Cissy seemed to have grown twice her original size and Yuah shrank back, glancing down at the long claws on each hand.  The reptilian followed her gaze and then returned it back to the woman’s eyes.  She leaned backwards away from Yuah, but didn’t return to her hunkered down smallness.

“I do not know why Terrence teach reading,” Cissy said, carefully enunciating each word.  “Terrence haff own reason.  He not do anyone say.  He do he say.  No else.”

“Yes, well that is certainly true.  He does what he wants and to the devil with what anyone thinks.  He always did, even before his mother died.  But still, I can’t imagine…  He didn’t give you the scriptures to study, did he?  I think he’s secretly an atheist, though he denies it.”

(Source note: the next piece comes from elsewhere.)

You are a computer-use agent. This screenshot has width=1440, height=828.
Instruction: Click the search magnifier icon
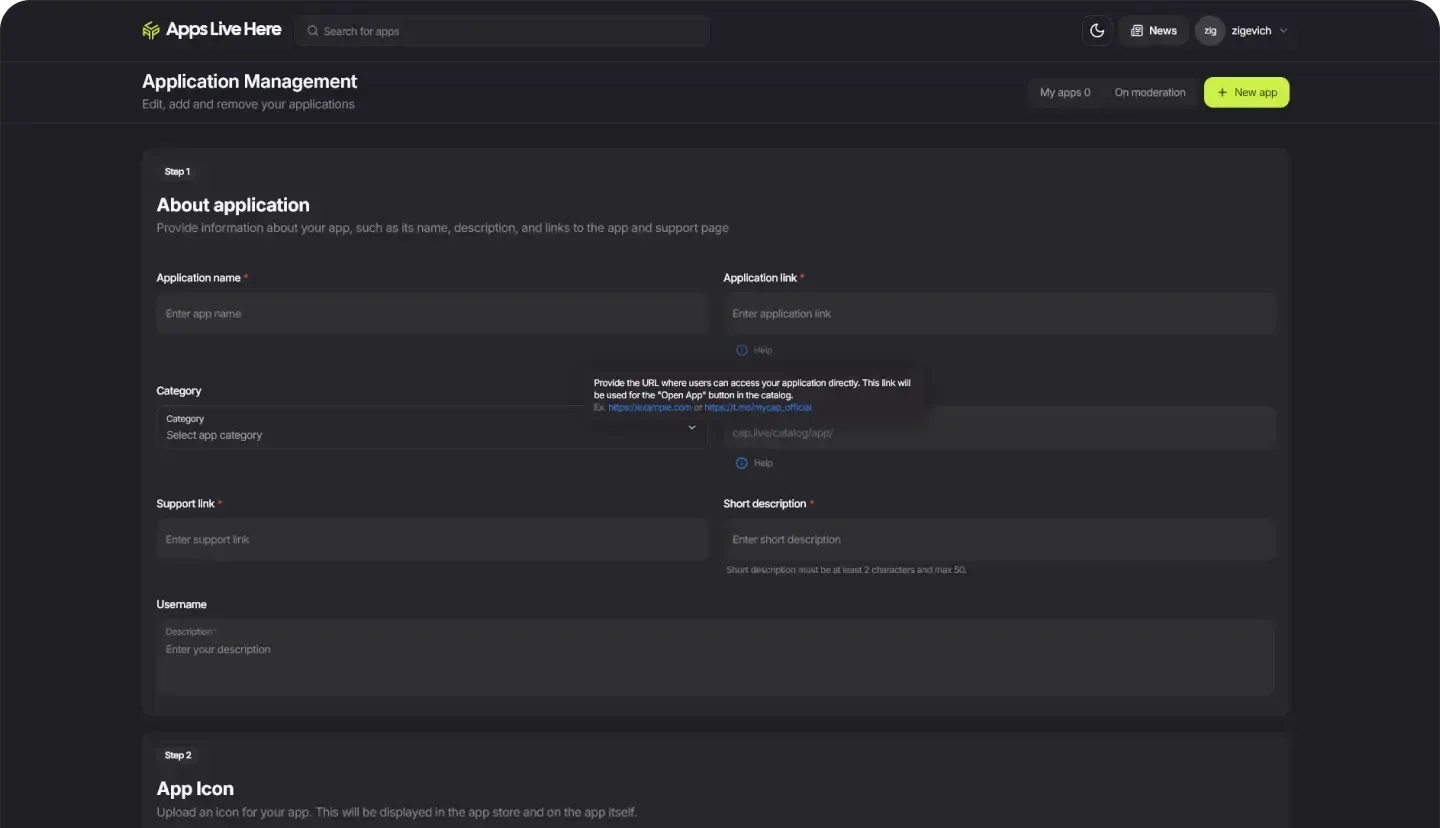coord(313,31)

“No.  I see ladies reading Scritchers.  I read.”

“Surely you can’t find any real interest in them.  They are stories of people and places long ago in the human world.  What are they to you?”

“It is the whord of God.”

“Yes, but not your God—not the lizzie’s God.”

“I think hoonan God is God,” said Cissy.  “Lizzie gods not create lizzies.  How hoonans here?  How lizzies here?  How trees here?  How anything here?”

Yuah stood thinking for just a moment.

“I’m not saying you’re wrong,” she said at last.  “I don’t know enough to say one way or another.  I wish we had an Imam that we could go ask, or even a Kafirite Priest for that matter.”

“I not see you read Scritchers.  I see you read other tooks.”

“I should be reading them.  Maybe that’s why I’m not… maybe that’s why some things aren’t turning out the way that I want them to.  I read them a great deal when I was young.  I had to.  I had to be able to recite the names of the Scriptures by rote.”

Cissy tilted her head to one side, clearly unable to follow all the words the woman was saying.

“I had to learn them,” said Yuah.

“You know all Scritchers?”

“Oh yes, I can name them all.  Listen carefully.” She took a deep breath, and in very quick succession she listed. “Creation, Odyssey, Discovery, Old Prophets, Stars, Laws, Kings, Writings of Nom, Letter of Nom, Middle Prophets…”  She stopped.  “See?  And that’s only the beginning.  You know I can name the Kafirite part of the scriptures too.  Master Akalos made sure I could recite them.  He was our tutor.  Well, he was the Dechantagne tutor really.”

“More Scritchers?”

“Yes, well you see, the ones I just listed are the first part of the Grand Scriptures.  They along with the Magnificent Law make up the Zaeri Holy Book.  The Kafirites have thrown out the Magnificent Law, but they have another whole set of scriptures that they call the Modest Scriptures.  So their book has the Grand Scriptures and these Modest Scriptures, which if you ask me have very little modesty in them.”

“You teach Cissy Scritchers?” asked the lizzie.

“No.  I don’t think so,” replied Yuah, shaking her head.  “I am not Terrence.  I most assuredly do care what other people think of me—I suppose I shouldn’t, now that I’m a Dechantagne, but I do.  And teaching a lizzie?  I just don’t know what people would make of that.”